Густав Третий с начала турецкой войны сблизился с турками и благодаря французским субсидиям привел свое войско в отличное состояние. Он учел верно, что западные державы, которым не на руку победы России, его косвенно сейчас поддержат и дадут ему возможность победой укрепить свое сомнительное положение в Швеции. Власть его была не слишком тверда, ибо он восстановил против себя весь государственный совет.
Согласно шведской конституции, Густав не имел права самовольно начинать войну, и для Екатерины было немалым потрясением узнать, что он вышел в море и предполагает атаковать Карльскрону.
Она старалась перед лицом истории отнестись презрительно к «эскападе шведа», произнеся перед теми, кому надлежало услышать и услышанное распространить: «Я шведа не атакую, он же выйдет смешон…»

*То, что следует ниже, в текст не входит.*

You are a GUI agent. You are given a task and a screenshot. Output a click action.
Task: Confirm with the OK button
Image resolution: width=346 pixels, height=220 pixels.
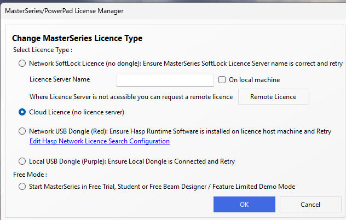tap(244, 204)
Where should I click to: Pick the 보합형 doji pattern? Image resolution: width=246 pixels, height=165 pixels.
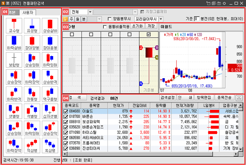[x=15, y=60]
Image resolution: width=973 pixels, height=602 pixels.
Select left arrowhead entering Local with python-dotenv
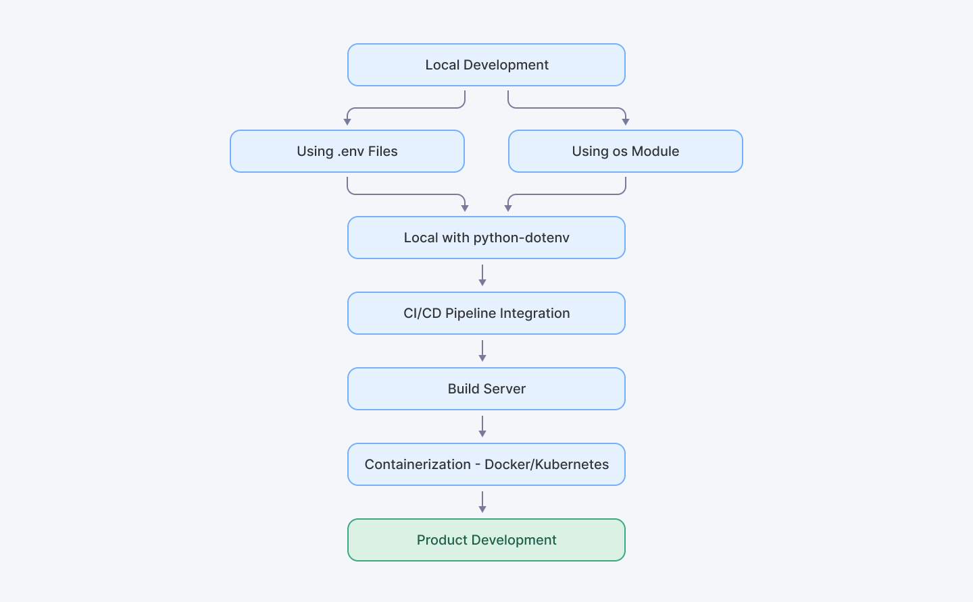[x=465, y=208]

Но Храповицкий досмотрел истину и неукоснительно записал:
«Не веселы».
До чего положение было опасное с неудачами на юге, с внезапной атакой шведа, могли во всей силе Екатерина и Потемкин позволить себе понять только сейчас. Любуясь огромным изумрудом, поднесенным ей светлейшим из очаковской сокровищницы, Екатерина, понизив голос, хотя была наедине со своим скифом, как в давние месяцы их любви, говорила ему о планах Густава, узнанных при помощи перлюстрации его писем в Варшаве.
Густав имел намерение захватить Эстляндию, Лифляндию и Курляндию и стремительно двинуться на Петербург, чтобы продиктовать ей, императрице, свои условия мира.